Illustration: Sarah Grillo/Axios
Coronavirus hospitalizations are rising much more dramatically in places that don’t require people to wear a face mask, according to a new Vanderbilt University analysis.
The big picture: The findings reinforce what experts have been saying for months: Masks — and mask mandates — work. They will not vanquish the coronavirus on their own, but they help. A lot.
Coronavirus hospitalizations are up across the board, both nationwide and in Tennessee. But they’re rising far more modestly in places that require masks.
By the numbers: The Vanderbilt analysis compares Tennessee hospitals based on how many of their patients come from counties with mask requirements.
- In hospitals where at least 75% of patients are subject to a local mask requirement, COVID hospitalizations are at about the same level now as they were July 1.
- In hospitals where fewer than 25% of patients are subject to a local mask mandate, however, hospitalizations are more than 200% higher than their July 1 levels.
Where it stands: Roughly 43,000 people are in the hospital right now for coronavirus infections, according to the COVID Tracking Project.

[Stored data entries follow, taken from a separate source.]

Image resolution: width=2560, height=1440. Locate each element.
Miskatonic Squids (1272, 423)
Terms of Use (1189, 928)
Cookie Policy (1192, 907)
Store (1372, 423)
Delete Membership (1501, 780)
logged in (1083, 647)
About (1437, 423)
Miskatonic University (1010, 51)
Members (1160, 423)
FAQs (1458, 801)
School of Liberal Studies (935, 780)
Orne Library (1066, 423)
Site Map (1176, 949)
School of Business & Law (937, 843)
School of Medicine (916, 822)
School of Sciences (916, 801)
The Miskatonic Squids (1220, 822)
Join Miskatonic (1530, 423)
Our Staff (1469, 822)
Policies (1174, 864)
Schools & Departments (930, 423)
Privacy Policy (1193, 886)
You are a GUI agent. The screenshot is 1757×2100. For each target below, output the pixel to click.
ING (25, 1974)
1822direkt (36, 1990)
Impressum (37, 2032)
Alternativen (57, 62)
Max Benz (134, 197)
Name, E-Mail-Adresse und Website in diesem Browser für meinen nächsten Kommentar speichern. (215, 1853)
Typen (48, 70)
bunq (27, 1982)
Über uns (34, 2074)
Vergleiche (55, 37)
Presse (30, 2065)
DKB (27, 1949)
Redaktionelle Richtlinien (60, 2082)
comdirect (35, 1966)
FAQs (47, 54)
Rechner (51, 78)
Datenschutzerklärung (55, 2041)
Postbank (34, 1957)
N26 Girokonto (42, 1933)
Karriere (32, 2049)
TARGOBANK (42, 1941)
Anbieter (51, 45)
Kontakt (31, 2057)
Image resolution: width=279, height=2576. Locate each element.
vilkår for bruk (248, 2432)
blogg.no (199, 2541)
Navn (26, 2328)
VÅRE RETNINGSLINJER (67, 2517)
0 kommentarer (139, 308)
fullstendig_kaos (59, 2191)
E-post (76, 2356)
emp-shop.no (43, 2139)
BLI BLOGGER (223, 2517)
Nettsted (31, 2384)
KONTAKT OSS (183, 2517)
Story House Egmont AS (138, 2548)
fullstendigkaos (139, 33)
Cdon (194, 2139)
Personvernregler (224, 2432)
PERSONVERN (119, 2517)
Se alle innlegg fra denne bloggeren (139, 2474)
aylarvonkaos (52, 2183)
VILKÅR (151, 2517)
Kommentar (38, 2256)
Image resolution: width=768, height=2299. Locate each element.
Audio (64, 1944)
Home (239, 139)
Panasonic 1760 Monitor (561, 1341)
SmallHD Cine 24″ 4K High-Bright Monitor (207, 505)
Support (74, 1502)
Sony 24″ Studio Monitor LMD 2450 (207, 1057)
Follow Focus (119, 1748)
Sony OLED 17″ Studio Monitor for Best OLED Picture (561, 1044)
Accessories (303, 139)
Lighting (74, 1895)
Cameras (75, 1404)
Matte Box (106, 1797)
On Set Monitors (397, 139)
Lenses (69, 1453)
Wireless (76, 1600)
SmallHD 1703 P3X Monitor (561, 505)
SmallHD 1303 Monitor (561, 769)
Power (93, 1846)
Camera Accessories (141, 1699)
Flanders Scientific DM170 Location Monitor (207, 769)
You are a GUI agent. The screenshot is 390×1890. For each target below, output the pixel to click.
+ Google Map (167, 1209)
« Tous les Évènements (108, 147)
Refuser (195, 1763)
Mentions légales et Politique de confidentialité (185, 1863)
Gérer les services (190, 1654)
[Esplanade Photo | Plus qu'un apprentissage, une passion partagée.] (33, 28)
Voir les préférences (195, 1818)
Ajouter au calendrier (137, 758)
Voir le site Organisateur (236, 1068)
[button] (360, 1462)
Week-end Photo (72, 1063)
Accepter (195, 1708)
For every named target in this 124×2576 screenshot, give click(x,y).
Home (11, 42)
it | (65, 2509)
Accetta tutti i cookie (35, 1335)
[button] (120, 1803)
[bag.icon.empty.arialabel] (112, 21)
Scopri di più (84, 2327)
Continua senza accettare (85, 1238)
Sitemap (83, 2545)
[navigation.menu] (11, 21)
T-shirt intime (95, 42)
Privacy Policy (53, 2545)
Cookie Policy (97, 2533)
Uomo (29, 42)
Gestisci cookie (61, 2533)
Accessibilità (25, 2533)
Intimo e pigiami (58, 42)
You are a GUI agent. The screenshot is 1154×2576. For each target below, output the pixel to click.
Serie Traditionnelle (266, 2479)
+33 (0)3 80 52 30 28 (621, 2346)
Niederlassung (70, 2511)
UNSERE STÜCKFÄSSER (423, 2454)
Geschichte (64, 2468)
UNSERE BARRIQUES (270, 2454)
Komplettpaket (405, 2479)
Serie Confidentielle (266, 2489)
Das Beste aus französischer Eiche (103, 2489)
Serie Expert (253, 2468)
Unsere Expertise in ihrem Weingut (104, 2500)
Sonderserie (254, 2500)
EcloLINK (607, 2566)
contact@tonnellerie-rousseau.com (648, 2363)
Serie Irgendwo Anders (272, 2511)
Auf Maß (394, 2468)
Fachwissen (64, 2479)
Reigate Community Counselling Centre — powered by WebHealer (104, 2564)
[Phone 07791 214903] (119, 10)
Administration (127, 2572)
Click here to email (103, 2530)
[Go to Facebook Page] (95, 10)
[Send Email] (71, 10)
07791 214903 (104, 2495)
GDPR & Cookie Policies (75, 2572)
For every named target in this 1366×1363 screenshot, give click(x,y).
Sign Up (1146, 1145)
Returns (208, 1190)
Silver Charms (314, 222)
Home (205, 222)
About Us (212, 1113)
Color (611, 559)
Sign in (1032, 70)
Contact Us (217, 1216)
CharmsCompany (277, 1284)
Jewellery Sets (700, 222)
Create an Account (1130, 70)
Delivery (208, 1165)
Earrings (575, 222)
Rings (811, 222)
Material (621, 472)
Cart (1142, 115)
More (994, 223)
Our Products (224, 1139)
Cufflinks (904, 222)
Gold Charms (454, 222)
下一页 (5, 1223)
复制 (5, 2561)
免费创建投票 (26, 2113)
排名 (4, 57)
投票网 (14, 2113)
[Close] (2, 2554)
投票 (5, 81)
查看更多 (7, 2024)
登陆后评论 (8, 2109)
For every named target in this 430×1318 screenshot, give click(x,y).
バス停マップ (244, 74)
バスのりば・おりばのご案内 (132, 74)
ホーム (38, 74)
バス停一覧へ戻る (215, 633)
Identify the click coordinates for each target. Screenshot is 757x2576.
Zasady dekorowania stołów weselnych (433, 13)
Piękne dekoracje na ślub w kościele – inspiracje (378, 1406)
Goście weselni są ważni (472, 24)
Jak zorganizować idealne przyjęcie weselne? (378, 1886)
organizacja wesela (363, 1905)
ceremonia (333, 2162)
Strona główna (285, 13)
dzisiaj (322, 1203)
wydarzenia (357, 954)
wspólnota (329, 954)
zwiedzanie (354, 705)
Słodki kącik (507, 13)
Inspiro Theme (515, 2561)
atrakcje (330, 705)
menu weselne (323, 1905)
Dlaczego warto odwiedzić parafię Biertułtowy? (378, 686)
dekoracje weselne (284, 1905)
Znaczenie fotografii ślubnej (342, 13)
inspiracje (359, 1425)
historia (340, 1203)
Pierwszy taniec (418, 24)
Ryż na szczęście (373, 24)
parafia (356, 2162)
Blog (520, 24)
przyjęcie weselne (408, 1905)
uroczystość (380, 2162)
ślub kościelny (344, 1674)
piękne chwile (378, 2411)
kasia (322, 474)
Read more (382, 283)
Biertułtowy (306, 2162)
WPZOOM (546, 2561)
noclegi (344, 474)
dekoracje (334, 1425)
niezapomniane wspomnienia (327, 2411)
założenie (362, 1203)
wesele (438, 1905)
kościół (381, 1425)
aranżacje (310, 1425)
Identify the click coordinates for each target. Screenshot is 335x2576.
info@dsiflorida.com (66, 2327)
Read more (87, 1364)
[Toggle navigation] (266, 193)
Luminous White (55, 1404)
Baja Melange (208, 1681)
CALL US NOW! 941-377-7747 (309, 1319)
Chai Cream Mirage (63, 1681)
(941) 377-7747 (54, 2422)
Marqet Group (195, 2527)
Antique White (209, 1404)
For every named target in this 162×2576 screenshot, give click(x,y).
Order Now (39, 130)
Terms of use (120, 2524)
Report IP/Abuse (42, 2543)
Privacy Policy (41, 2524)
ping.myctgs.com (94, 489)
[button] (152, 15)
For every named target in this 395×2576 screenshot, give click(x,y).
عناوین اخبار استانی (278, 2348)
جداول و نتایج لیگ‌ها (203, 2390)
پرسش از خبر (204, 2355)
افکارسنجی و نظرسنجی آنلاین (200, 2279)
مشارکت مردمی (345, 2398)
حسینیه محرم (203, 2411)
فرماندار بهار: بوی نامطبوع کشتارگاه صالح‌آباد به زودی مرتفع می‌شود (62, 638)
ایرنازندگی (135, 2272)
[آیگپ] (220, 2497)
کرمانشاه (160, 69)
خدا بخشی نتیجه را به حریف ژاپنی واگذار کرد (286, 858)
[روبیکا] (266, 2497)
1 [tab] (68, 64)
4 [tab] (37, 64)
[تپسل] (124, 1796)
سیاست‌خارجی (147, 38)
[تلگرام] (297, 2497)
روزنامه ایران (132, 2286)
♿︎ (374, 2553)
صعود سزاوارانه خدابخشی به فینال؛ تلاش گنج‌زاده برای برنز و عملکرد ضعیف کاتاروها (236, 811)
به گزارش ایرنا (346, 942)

- Many states are seeing more hospitalizations now than they have at any other point in the pandemic, and some localized areas are beginning to worry about running out of beds.
The bottom line: Masks are not a silver bullet; nothing is. As the Vanderbilt analysis notes, places with mask mandates may also see better adherence to other safety measures, including social distancing.
- This is one more piece of evidence that those interventions work. They reduce the risk of transmitting the virus at all, and may reduce the risk of serious illness when some transmission does occur.